**EXERCISE**
Below are the entries; give again exactly the lines from the one mentioning "[Zeling será costreamer" through the one mentioning "[Qué ha pasado", inclusive.

------ AVAILABLE DATA ------

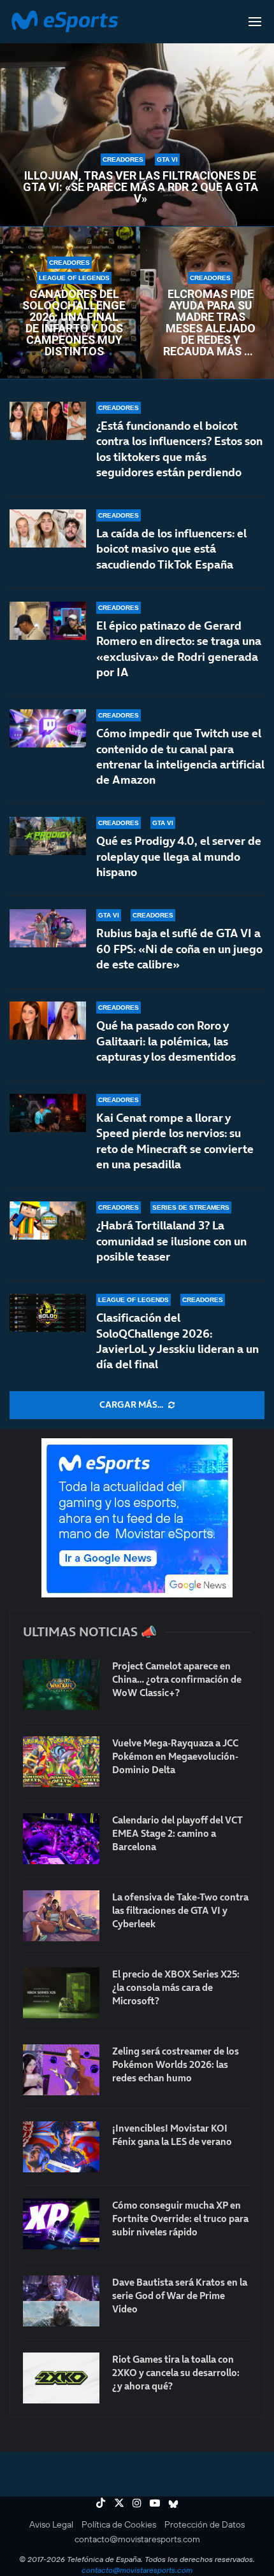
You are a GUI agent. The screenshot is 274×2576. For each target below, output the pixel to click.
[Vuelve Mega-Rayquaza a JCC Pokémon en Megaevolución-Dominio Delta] (61, 1761)
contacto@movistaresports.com (137, 2539)
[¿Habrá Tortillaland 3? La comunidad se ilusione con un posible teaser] (48, 1220)
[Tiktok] (101, 2502)
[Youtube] (155, 2502)
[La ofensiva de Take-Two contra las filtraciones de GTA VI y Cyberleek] (61, 1915)
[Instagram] (137, 2502)
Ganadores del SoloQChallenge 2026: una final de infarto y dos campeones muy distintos (74, 322)
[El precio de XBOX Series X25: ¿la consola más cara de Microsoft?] (61, 1992)
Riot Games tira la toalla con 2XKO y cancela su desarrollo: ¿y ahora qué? (176, 2373)
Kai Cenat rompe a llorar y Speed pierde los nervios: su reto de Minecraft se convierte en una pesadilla (175, 1141)
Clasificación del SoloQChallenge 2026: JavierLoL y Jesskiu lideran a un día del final (177, 1341)
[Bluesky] (173, 2502)
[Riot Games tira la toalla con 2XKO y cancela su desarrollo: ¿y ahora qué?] (61, 2378)
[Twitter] (119, 2502)
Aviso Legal (51, 2524)
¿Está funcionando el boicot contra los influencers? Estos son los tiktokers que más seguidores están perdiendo (179, 449)
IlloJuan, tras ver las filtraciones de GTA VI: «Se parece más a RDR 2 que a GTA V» (140, 187)
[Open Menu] (255, 21)
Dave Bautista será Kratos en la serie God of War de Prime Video (179, 2295)
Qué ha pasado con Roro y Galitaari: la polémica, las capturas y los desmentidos (166, 1041)
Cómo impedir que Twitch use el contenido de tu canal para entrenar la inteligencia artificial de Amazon (180, 756)
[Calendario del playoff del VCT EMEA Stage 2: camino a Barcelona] (61, 1838)
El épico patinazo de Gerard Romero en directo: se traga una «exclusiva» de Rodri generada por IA (178, 649)
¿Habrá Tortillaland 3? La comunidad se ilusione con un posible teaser (171, 1240)
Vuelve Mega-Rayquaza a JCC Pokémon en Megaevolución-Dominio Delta (175, 1756)
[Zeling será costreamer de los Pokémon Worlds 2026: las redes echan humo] (61, 2069)
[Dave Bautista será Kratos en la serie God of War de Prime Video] (61, 2300)
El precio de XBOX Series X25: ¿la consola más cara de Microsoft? (176, 1987)
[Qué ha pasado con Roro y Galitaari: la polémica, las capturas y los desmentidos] (48, 1020)
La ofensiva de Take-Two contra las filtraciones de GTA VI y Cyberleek (180, 1910)
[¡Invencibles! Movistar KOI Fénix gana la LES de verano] (61, 2146)
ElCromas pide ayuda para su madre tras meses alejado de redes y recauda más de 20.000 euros (210, 322)
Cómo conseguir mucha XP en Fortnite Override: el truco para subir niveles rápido (180, 2218)
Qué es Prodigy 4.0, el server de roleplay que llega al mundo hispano (178, 856)
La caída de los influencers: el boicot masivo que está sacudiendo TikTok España (171, 548)
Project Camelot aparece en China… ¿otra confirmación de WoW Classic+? (177, 1679)
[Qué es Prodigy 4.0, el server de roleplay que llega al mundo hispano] (48, 836)
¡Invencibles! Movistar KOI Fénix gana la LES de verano (172, 2134)
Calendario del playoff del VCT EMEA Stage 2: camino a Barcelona (177, 1833)
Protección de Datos (204, 2524)
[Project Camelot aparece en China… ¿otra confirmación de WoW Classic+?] (61, 1684)
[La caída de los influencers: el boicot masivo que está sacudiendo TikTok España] (48, 528)
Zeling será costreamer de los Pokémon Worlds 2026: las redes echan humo (175, 2064)
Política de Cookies (119, 2524)
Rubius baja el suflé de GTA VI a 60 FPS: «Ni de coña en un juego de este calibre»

------

**SOLUTION**
[Zeling será costreamer de los Pokémon Worlds 2026: las redes echan humo] (61, 2069)
[Dave Bautista será Kratos en la serie God of War de Prime Video] (61, 2300)
El precio de XBOX Series X25: ¿la consola más cara de Microsoft? (176, 1987)
[Qué ha pasado con Roro y Galitaari: la polémica, las capturas y los desmentidos] (48, 1020)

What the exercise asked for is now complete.